Notifications You must be signed in to change notification settings

miwermi/DA-team-proj

Repository files navigation

Overview of Project

For our final project, we dove into the fascinating world of Boardgames! Even with digital technology, people still like to gather in a room and interact while sharing an imaginative experience together. As one team member pointed out, even in an apocalyptic universe, people would still gather to play these types of games. With one content expert on the team, and the rest of us being novices, we wondered if there were clusters of games – and about the possibility of making useful recommendations in an interactive dashboard. After our analysis of our boardgame dataset we eventually created a visual landscape of boardgames that can be explored by those eager to find new games and others who want to see how their favorites may measure up to other games. 👍

The following are some examples of the questions we asked prior to our analysis as well as a few we found ourselves asking after our analysis.

  • What genre do people tend to enjoy the most?
  • Which year released the most top-rated board games?
  • Which boardgame mechanic is the most popular?
  • After applying machine learning to categorize games, how do these algin with current genre/categorical classifications already assigned?
  • How does unsupervised machine learning categorize games vs the pre-existing genre/label assigned?

🤔 The big question, however, was,

  • Can we recommend board games to the users based on boardgame characteristics and create an interactive recommender?

Outline of the project

For the data we chose to use for our project, we collected source data that came from boardgamegeek and Kaggle. The databases of board games are vast with their descriptions, rules, requirements for play, time to play, number of players, etc. A more in-depth description can be found in our r&d folder under DataDescription. You can find our original sourced and cleaned databases in our resources-1 folder titled bgg_dataset.
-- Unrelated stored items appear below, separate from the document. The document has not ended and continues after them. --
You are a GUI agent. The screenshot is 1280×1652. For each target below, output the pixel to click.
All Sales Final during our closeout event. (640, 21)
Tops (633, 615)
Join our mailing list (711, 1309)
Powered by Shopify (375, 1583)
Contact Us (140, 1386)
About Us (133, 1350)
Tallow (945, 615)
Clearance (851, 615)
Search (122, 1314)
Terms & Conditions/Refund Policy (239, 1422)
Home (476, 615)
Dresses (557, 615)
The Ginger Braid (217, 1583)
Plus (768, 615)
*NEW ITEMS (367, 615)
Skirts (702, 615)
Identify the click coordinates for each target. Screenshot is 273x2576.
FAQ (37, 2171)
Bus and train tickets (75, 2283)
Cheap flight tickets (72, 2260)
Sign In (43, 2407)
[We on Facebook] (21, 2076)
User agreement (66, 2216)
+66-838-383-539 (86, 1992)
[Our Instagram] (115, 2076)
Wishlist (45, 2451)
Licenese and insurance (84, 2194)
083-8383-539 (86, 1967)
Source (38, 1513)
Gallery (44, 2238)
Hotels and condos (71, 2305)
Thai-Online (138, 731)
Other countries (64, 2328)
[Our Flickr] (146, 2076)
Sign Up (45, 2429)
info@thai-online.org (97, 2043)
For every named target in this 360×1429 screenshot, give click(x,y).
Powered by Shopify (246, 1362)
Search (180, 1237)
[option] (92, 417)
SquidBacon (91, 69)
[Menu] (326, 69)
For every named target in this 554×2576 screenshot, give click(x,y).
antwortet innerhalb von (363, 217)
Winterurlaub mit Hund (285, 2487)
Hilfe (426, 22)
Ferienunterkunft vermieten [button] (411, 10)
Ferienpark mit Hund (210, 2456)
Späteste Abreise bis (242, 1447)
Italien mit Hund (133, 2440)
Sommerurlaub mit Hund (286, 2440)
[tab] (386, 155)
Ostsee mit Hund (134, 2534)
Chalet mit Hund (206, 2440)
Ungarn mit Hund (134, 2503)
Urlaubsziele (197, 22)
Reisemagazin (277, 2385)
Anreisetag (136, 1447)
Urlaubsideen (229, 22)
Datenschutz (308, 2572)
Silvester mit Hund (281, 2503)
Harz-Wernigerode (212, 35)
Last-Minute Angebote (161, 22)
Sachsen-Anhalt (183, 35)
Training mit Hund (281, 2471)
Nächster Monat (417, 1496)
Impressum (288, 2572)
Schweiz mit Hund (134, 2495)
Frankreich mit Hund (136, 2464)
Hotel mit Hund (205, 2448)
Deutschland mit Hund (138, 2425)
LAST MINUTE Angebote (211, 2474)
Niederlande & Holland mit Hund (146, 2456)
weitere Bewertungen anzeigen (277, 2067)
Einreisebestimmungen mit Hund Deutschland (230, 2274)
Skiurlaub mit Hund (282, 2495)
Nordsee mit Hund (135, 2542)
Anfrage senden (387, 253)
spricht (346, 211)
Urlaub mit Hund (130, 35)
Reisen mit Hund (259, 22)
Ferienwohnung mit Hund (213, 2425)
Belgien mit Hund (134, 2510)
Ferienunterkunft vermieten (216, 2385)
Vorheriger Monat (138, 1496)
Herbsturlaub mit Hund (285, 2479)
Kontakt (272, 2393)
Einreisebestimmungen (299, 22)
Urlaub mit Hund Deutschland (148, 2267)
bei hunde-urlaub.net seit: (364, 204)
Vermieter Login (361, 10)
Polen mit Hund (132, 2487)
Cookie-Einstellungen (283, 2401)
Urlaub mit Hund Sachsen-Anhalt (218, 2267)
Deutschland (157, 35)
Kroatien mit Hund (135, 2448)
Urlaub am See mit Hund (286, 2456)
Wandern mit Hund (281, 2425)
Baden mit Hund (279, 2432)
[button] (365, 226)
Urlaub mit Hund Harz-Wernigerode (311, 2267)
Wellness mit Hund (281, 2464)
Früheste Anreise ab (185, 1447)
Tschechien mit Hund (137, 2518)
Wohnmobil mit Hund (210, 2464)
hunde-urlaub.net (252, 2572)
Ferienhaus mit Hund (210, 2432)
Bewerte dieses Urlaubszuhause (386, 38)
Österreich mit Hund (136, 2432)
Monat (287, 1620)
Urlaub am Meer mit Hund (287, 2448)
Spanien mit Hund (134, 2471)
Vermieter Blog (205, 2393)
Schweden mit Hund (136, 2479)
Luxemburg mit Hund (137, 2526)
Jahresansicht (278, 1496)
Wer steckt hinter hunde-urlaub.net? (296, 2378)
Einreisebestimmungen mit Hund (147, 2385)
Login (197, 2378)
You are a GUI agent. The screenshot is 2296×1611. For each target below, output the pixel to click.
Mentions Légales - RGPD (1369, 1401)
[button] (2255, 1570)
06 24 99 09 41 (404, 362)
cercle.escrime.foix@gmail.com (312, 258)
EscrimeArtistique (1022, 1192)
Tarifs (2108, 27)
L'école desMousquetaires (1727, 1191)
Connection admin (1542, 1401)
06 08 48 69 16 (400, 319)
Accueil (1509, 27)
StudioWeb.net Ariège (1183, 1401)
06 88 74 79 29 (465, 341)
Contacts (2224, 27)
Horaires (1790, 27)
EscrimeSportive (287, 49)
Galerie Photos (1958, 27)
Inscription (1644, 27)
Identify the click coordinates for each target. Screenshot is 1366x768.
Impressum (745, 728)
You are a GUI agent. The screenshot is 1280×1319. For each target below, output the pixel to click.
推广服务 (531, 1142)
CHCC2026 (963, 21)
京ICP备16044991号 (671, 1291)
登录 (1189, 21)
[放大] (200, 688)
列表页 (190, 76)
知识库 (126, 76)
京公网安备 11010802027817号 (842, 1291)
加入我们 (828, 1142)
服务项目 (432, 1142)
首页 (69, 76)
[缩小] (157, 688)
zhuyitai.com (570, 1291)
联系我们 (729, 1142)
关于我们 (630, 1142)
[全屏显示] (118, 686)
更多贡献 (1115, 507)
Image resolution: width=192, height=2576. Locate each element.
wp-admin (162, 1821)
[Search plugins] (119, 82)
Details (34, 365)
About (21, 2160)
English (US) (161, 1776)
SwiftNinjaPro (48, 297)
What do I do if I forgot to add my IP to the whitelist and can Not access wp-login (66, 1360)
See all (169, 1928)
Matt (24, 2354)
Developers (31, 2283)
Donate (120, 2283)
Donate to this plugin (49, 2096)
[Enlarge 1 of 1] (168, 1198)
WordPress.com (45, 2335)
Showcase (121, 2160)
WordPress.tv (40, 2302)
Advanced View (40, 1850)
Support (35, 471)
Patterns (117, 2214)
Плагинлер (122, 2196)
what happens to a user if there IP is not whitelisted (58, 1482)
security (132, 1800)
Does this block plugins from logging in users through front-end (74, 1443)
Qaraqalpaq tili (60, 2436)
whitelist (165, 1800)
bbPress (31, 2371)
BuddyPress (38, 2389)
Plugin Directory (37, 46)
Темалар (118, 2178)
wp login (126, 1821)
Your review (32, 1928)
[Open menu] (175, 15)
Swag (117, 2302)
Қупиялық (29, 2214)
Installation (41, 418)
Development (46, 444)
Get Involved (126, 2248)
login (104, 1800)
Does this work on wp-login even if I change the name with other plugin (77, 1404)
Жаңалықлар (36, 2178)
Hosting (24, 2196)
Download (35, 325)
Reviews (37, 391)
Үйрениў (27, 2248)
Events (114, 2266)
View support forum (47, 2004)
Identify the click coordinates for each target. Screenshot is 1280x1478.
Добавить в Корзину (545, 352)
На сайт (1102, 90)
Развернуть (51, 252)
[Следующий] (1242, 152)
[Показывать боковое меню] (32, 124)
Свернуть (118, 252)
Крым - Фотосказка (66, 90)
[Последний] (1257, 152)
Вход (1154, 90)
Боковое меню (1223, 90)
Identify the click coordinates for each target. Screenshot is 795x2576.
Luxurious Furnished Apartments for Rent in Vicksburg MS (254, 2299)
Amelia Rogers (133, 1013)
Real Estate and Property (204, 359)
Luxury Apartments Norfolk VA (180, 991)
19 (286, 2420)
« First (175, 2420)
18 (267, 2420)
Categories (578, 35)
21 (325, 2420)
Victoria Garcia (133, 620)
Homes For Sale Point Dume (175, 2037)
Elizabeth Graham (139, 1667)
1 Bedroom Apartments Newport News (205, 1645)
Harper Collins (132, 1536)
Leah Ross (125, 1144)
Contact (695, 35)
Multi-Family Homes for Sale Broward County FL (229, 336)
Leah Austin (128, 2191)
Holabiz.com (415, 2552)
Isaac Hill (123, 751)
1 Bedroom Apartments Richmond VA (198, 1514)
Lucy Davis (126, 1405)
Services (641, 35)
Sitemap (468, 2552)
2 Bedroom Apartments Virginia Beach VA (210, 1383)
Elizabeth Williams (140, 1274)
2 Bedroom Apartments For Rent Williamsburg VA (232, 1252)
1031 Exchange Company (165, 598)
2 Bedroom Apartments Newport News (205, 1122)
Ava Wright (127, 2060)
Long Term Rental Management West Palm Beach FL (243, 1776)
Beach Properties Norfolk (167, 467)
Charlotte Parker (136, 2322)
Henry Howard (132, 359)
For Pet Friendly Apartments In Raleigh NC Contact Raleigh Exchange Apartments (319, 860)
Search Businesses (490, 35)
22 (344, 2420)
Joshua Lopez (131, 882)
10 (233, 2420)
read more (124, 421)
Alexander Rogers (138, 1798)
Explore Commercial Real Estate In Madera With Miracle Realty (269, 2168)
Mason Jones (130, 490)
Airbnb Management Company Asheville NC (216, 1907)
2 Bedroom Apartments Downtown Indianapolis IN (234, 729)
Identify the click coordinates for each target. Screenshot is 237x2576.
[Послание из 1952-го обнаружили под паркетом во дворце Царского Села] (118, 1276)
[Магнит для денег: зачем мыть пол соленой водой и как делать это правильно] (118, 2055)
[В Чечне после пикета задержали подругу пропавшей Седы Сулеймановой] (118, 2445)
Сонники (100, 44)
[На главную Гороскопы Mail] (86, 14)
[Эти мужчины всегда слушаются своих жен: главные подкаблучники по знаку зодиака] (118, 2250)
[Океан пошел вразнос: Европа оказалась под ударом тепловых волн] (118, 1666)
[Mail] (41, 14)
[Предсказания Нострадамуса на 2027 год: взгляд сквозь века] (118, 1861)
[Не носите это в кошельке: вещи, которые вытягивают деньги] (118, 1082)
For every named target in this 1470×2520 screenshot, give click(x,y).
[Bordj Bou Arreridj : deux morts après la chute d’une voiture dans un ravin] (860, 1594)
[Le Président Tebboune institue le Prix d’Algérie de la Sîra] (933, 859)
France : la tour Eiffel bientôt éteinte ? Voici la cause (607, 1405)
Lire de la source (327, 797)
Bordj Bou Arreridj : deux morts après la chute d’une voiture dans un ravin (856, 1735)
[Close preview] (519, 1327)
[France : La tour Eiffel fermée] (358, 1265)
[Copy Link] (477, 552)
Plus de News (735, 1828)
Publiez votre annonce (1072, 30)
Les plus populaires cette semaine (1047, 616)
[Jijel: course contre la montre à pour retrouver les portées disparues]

After cleaning data in Excel, data was analyzed in using unsupervised machine learning in Python’s Jupyter Notebook, R & R Studio, and PostgreSQL in PG Admin 4. We then used the final dataset in Tableau to create our dashboard and interactive visualizations of all we had discovered. You can find a description of our dshboard within this README, as well as visiting it here

Presentation

Our final presentation on Google Slides can be found here. This is our practice video of our presentation - video

Results

After running our machine learning model, we found that it categorized the games in a way that demonstrated clear statistical trends. The hypothesis of groups/clusters 1, 3, and 4 having different weighted scores (1, then 4, then 3 in ascending order) was confirmed.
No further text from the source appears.